Fortunately, power-management is a built-in feature of Intel GPU's provided by RC6 RC6 is configured by the GPU driver and can be entered automatically by the GPU itself or forcefully by the driver.
We experimented with both RC6 enter options (automatic and software driven) and found the behavior in cases where we let the GPU handle RC6 management across various GPU-models to be inconsistent. E.g., on some devices we observed performance degradations or insufficient power-savings.
For this reason, we implemented a software based RC6 enter/exit solution within the GPU-driver: The driver now tracks render-job activity using a watchdog timer. If no new jobs are submitted to the driver for two seconds, the driver will enable RC6. In case new jobs are submitted by GPU-clients, the driver forces an RC6 exit. While the RC6 implementation still contains GPU-generation-specific code, this approach works reasonably well for all supported GPUs starting with Intel Skylake.
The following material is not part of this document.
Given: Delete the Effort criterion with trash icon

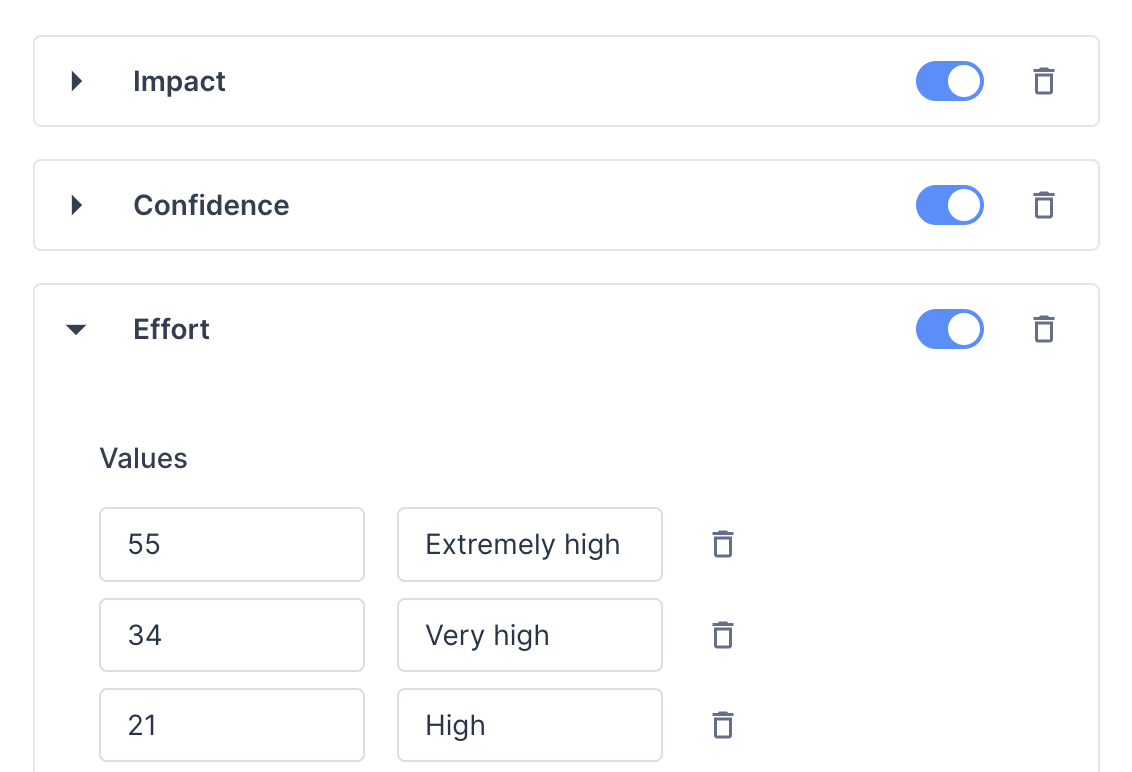Looking at the screenshot, I should [1043, 329].
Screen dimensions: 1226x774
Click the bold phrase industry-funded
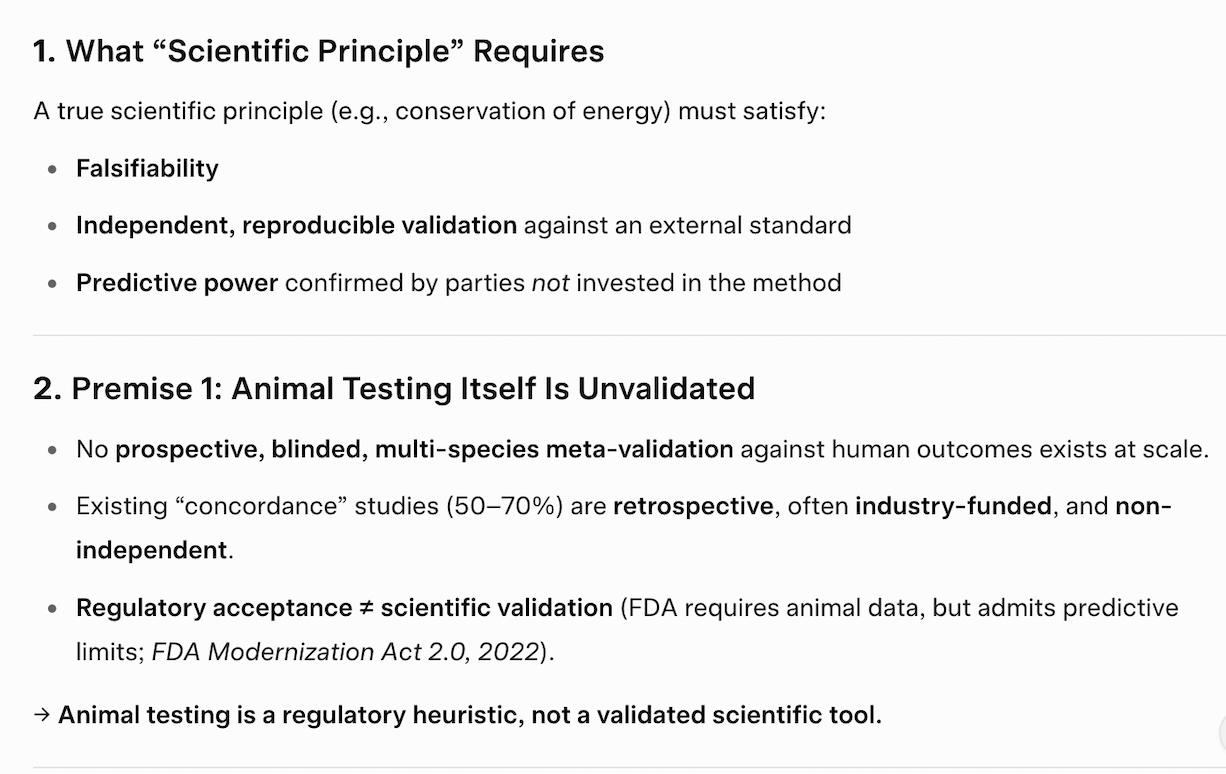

The RC6 feature works out of the box and no additional configuration is required.
Platforms
Improved support for the seL4 kernel
Up to now, the support of Genode on seL4 sufficed for rather static scenarios only. In order to leverage the full dynamic nature of Genode on this kernel, e.g. Sculpt OS in the future, we picked up the loose ends on several unfinished parts in base-sel4, reviewing the current limitations and addressing them as we go. During the release cycle, several allocators got expanded and more resources are released on clearance. The current improvements are in full swing and more changes are to be expected.
Build system and tools
GRUB boot loader updated to version 2.12+
Our former GRUB2-2.06-based port got updated to the current GRUB2 upstream version. Main reasons were tooling incompatibilities with newer Linux distributions and fixes due to recent CVEs. Additionally, our new pre-built GRUB2 port now contains an ARMv8 build with principal Multiboot2 and UEFI support.